Minha mãe cantava e eu dormia.
Meu pai gostava de Sarita Montiel, La Violetera
- María Antonia Alejandra Vicenta Elpidia Isidora Abad Fernández -
E ouvia no rádio a Ângela Maria.
E eu repetia: “Nikolas Anlexandrovich Eristoff”

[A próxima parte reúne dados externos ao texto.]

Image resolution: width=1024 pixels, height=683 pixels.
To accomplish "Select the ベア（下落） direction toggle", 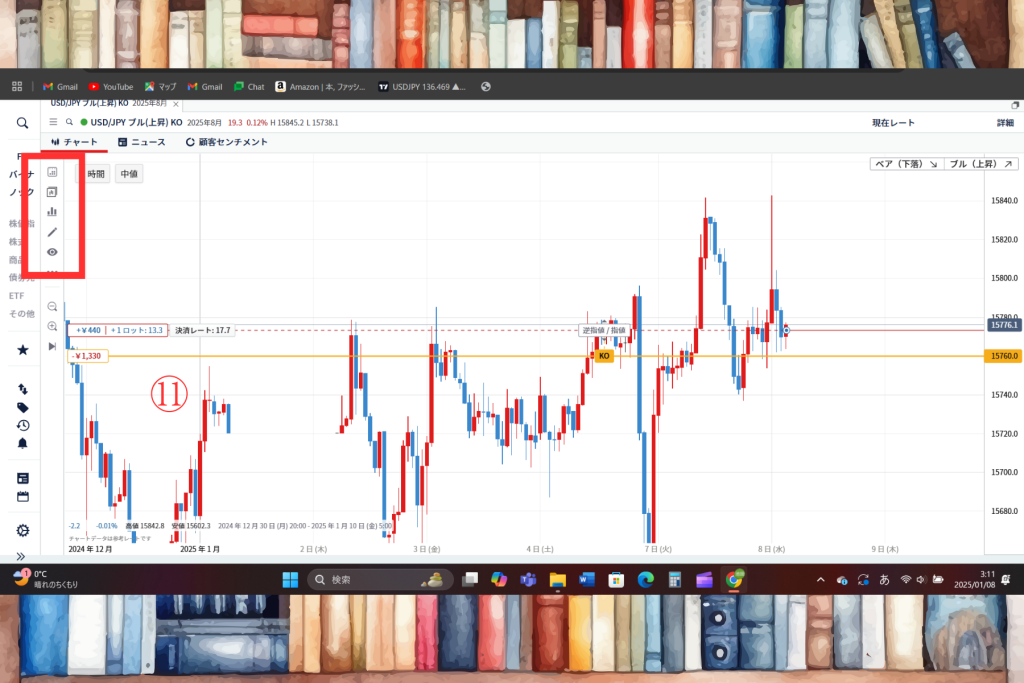I will (x=906, y=164).
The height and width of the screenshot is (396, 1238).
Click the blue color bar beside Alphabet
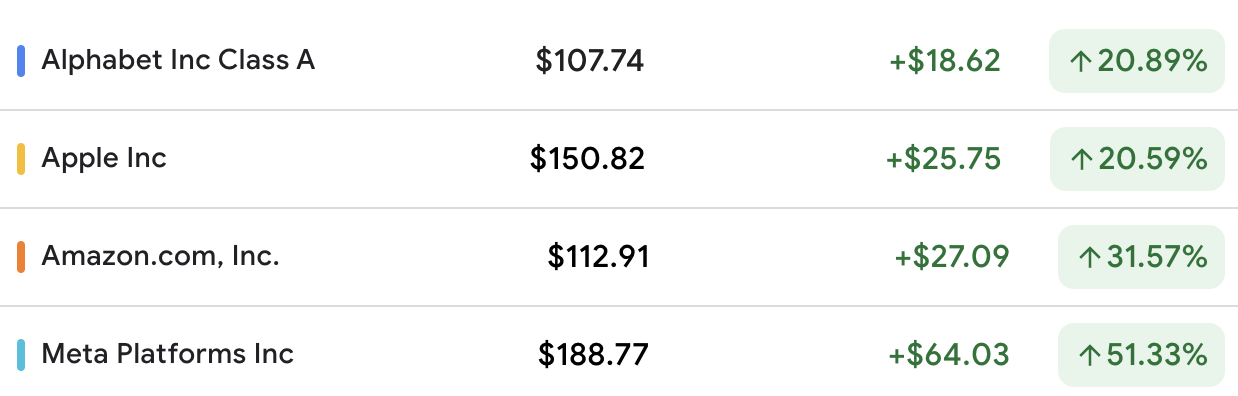(21, 61)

E “Philippus Aureolus Theophrastus Bombastus von Hohenheim”
- Eu gostava de provocar o riso, ainda gosto –
Em maio, minha mãe me vestia de anjo azul.
Minha irmãzinha era o anjo cor-de-rosa, tão bonitinha...
Triste anjinho era eu...
(Minha mãe era a única que pensava
Que eu seria a rainha da primavera da Escola).
Maio era o frio e sempre será o cheiro de café com leite,
De pão quente com manteiga, de bolo assando,
Cheiro de pão de batata no forno à lenha da vó Dedê,
De goiaba no pé, de goiaba no tacho.
Dezembro era a missa do galo, nozes e rabanadas,
Passeios no Jipe do meu pai, na estrada de terra para Varre-Sai.
E as mangueiras do pomar...
Mais adiante a solidão me aguardava.
Mundo hostil, sem amigos.
- Naquele tempo eu ainda não sabia
Que não me pertencia o fardo que suportei -
Sem defesa, sem razão.
Sem mar, sem filosofia.
Minha, só minha, era a dor que eu sentia,
Aquela dor que era minha,
Uma dor somente minha,
Minha dor que eu carreguei.
Cerca de arame farpado.
Feia, magrela, pés chatos, boca suja.
No lado gauche da vida me confortei.
Estranha philia de negra e judia
- O navio negreiro, espumas flutuantes, a história de Anne Frank -
Me afeiçoei aos poetas, aos miseráveis, aos doentes,
Aos bandidos e aos dementes,
Aos hereges e aos mal agradecidos eu me aliei.
Ah, se eu pudesse ter minha temporada no inferno!
Ah, se eu fosse Rimbaud!
Ah, se eu falasse francês e fumasse ópio...
Se me mudasse pra Paris!
Se morresse jovem, se ficasse tísica,
- Alguém teria pena de mim? -
Ah! Se eu fugisse com o circo mambembe,
Se os ciganos me levassem pra longe,
Se eu partisse no disco voador...
Se eu nunca mais voltasse, se não sofresse mais.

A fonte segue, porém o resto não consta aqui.